How do you promote serendipity? The simple answer is that you do new things. Talk to different people. Take a different route to work. Study a new language. Travel to a new country. Take a course in a new discipline. Don’t ever assume that you know what you’re doing. Remember what Louis Pasteur said, “Chance favors the prepared mind.” Never let an accident go to waste.

I’m at my bliss point.
Can’t stop eating those potato chips? Blame it on the bliss point.
On a graph, the bliss point looks like an upside-down U. Think of it as a crave curve. At the top of the curve, the food you’re eating provides maximum bliss and minimum warning. You crave it and simply want more. If you move past the top of the curve, however, the food starts to alert your brain that you’ve eaten enough. You stop eating.
Being good marketers, food engineers want you to eat more. They aim to hit the top of the crave curve. As it happens, “…big, distinct flavors [tend] to overwhelm the brain, which responds by depressing your desire to have more.” So food engineers blend flavors to get just the right bliss balance that will keep you consuming.
As with food, so with slot machines. As the anthropologist Natasha Dow Schüll points out, slot machine designers aim for a mechanical version of the bliss point called the “machine zone”.
Once players enter the machine zone, their “…worries, social demands, and even bodily awareness fade away. … gambling addicts play not to win but simply to keep playing as long as possible….” Like food engineering, game engineering aims to keep you going … just one more nibble or one more pull on the slot machine’s arm.
I wonder if social media doesn’t work the same way. It’s simple, it’s repetitive, and it’s enjoyable. Just one more peek … it’s an innocent pastime, isn’t it? It can’t really hurt anything, can it?
I took a short break just a moment ago and checked my social media. What did I learn? Well, I found out what a former colleague had for lunch today in Minneapolis. Did I really want to know that? No … but think of what I might have learned. I might have found that several people “liked” my latest article. I might have learned that a professional association wants to hire me for a keynote speech. I might have discovered that Tilda Swinton wants to invite me to lunch. Oh, the possibilities.

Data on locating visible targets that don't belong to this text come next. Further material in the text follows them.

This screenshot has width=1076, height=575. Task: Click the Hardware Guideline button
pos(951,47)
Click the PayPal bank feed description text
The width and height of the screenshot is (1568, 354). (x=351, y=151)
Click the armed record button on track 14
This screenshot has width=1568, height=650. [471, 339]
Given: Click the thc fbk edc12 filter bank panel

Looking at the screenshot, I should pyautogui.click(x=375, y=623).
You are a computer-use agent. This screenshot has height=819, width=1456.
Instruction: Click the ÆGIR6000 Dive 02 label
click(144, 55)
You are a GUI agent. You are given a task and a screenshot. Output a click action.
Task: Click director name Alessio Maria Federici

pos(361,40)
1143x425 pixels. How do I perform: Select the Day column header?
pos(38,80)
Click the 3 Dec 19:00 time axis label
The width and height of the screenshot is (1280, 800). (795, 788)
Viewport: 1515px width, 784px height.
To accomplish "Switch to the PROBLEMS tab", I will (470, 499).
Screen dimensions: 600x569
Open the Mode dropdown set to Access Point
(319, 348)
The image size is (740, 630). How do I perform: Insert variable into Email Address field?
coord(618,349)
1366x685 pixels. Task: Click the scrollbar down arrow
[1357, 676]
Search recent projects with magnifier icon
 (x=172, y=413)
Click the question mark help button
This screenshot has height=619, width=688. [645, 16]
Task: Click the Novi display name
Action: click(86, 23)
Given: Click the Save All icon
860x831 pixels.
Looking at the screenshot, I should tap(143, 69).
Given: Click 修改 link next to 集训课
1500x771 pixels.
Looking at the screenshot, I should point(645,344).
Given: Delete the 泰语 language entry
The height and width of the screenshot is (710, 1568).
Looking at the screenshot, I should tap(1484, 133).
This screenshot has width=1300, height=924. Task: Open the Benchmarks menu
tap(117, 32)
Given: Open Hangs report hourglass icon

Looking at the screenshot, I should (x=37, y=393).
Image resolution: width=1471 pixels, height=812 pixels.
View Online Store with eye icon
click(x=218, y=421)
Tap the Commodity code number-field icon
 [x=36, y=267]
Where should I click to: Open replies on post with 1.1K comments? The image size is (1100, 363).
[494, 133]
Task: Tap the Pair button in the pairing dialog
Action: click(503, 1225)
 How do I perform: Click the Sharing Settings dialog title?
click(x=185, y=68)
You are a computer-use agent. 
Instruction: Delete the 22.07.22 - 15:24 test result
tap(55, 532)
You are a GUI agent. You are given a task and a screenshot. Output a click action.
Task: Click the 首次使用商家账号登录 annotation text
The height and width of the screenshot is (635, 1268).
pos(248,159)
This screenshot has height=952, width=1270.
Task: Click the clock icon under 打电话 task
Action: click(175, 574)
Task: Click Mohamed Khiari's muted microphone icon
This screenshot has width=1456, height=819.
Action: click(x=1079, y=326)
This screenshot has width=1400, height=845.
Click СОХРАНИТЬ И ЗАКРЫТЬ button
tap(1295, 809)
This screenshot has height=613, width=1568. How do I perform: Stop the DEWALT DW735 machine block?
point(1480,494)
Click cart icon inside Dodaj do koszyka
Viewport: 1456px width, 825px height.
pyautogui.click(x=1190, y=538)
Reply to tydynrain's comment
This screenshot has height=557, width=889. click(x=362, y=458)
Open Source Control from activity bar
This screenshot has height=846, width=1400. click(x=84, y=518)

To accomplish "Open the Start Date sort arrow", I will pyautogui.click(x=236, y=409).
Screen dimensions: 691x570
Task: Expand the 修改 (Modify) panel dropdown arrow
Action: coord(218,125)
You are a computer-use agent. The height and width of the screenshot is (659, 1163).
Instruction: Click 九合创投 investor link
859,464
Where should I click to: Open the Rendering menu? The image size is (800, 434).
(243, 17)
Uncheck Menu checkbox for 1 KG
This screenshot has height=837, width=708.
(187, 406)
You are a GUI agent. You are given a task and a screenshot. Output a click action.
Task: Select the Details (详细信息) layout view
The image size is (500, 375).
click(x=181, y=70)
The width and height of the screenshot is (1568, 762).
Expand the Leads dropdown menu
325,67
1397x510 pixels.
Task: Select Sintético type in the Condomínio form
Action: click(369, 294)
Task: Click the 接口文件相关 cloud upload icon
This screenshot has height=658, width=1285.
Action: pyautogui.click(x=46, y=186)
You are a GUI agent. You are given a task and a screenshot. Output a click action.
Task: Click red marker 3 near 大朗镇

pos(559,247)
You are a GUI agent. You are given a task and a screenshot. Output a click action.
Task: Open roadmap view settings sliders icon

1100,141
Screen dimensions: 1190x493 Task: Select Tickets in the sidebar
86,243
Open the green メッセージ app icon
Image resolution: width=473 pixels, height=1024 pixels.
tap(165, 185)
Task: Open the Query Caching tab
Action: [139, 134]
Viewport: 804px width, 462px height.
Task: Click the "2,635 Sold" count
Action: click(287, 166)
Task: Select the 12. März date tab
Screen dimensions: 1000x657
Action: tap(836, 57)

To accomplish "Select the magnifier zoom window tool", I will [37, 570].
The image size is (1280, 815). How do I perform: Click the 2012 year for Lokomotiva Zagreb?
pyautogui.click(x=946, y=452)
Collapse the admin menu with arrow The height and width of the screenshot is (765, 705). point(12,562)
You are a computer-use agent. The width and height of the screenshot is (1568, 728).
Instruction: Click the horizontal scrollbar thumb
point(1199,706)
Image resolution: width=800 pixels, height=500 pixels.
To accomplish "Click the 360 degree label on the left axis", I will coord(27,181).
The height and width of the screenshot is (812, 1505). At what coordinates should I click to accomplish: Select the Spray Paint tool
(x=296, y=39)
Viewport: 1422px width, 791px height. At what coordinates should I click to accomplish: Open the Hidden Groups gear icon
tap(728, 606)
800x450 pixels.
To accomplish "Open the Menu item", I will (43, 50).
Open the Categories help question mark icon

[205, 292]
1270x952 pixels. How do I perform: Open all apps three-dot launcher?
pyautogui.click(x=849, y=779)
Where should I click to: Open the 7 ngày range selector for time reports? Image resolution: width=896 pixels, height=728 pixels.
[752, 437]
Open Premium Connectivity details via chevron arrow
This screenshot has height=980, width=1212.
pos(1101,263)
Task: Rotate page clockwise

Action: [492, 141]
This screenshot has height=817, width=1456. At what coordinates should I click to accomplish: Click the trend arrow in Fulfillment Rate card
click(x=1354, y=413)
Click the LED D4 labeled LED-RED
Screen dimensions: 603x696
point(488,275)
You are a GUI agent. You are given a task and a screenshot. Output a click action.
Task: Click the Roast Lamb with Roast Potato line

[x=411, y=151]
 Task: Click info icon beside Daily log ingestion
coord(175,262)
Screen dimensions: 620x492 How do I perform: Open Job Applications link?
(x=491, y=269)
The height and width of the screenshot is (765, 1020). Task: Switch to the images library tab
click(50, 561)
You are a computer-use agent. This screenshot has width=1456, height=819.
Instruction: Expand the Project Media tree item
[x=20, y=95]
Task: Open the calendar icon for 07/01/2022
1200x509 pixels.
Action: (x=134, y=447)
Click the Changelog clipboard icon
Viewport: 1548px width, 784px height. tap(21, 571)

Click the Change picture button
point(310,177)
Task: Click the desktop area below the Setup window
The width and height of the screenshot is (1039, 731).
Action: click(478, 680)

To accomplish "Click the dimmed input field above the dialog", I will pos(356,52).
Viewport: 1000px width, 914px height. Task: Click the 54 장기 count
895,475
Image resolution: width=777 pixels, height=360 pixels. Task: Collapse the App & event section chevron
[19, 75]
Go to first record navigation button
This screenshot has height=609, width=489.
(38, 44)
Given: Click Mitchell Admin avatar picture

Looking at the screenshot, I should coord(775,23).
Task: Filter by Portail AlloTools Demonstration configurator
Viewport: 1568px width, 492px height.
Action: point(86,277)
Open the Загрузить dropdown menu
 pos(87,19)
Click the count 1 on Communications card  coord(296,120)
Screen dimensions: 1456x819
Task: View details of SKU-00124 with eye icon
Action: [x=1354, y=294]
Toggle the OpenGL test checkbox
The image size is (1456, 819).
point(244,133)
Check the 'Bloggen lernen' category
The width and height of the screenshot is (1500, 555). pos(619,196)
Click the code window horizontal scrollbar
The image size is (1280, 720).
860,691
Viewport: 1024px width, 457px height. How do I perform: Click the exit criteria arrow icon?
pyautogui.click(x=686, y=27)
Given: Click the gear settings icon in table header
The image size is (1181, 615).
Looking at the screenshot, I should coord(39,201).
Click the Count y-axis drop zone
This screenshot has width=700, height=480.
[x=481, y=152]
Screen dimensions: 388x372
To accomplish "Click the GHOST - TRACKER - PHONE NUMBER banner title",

There’s an old joke that second marriages are the triumph of hope over knowledge. The same is true for social media. The reality is that most of what we discover on social media is rather boring. But maybe … just maybe … something interesting has happened. We have to check. It’s like being in the machine zone. Our worries and social obligations just fade away.
And when something interesting does happen, we get a little reward, just like a slot machine. In reality, the reward never equals the investment. But, as we bask in the glow of the reward, we forget that. We’re in the zone. We can’t break away. In fact, we don’t even want to break away.
My Mom used to say that it’s easier to avoid temptation than to resist it. I’ve learned not to stock potato chips in the house. I’ve learned not to frequent gaming dens. Maybe it’s time to put the social media away, too.